Lucy gets to her feet. She circles Libby’s neck with her arms and kisses her loudly in the vicinity of her ear. ‘Happy birthday,’ she says. ‘Proper happy birthday. This time twenty-six years ago. God. I thought I was going to split in half.’

‘Yes,’ agrees Henry. ‘She was mooing like a cow. For hours. We had our hands over our ears.’ Then he gives her one of his cautious embraces.

Libby still can’t work Henry out. Sometimes she thinks about Clemency saying that she thought he had a streak of pure evil, and a shiver runs across her flesh. She thinks of what he did, the execution of four people, the mummification of a young woman’s body, the mutilation of a cat. But killing had never been his intention and Libby still believes that if the four children had turned themselves in to the local police that night and explained what had happened, how they’d been so mistreated, imprisoned, that it had been a terrible accident, that they would have been believed and rehabilitated. But that’s not how it had been and they had all made fugitives of themselves and taken their lives off on unimaginable tangents.

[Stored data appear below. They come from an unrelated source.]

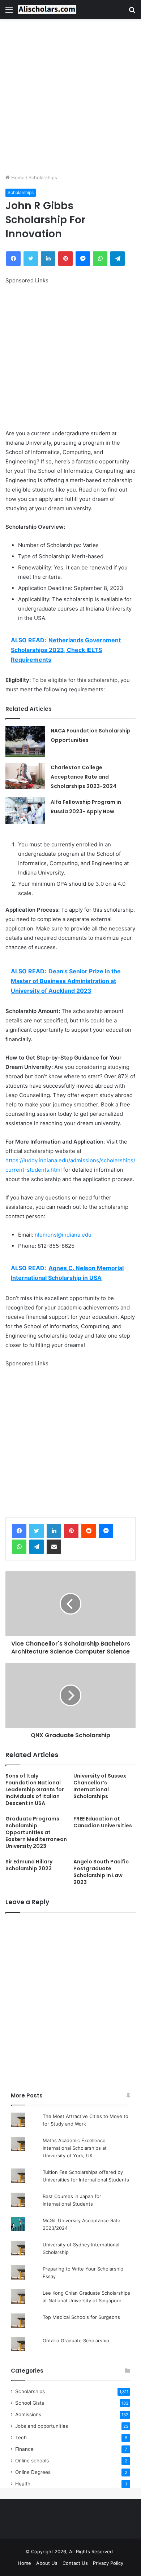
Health (22, 2484)
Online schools (32, 2460)
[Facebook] (19, 1531)
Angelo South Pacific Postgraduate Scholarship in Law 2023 (101, 1872)
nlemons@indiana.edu (63, 1234)
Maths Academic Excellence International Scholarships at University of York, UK (75, 2147)
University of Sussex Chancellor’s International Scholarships (99, 1786)
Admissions (28, 2414)
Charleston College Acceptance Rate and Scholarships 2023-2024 (83, 777)
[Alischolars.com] (47, 9)
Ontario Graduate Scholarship (76, 2340)
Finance (24, 2449)
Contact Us (75, 2563)
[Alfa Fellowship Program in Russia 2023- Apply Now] (25, 810)
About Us (46, 2563)
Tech (21, 2437)
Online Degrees (33, 2472)
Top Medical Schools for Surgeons (81, 2317)
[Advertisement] (70, 96)
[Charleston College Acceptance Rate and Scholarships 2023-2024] (25, 776)
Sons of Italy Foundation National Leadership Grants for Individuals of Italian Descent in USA (34, 1789)
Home (17, 177)
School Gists (29, 2403)
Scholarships (43, 177)
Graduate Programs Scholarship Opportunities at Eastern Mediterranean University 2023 (36, 1832)
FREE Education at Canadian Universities (102, 1822)
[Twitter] (36, 1531)
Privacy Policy (108, 2563)
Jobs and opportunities (41, 2426)
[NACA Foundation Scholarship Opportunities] (25, 741)
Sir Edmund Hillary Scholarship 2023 (28, 1865)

Henry is odd, but then he is very open about the fact that he is odd. He still maintains that he did not intentionally lock them into the spare bedroom of his Airbnb rental that night, that he did not take their phones and delete Miller’s recording. He said, ‘Well, if I did I must have been even drunker than I thought.’ And Libby never did find a tracking or listening device on her phone. But then she never changed the passcode on her phone either.

He also denies that he has had cosmetic procedures to make him look like Phin. He says, ‘Why would I want to look like Phin? I’m so much better looking than he ever was.’ He is impatient with the children and slightly flustered by the sudden influx of people into his tightly controlled little world, often grumpy but occasionally hilarious. He has a vague grasp of the truth and seems to live very slightly on the edges of reality. And how can Libby blame him? After everything he’s been through? She would probably live on the edges of reality too if her childhood had been as traumatic as his.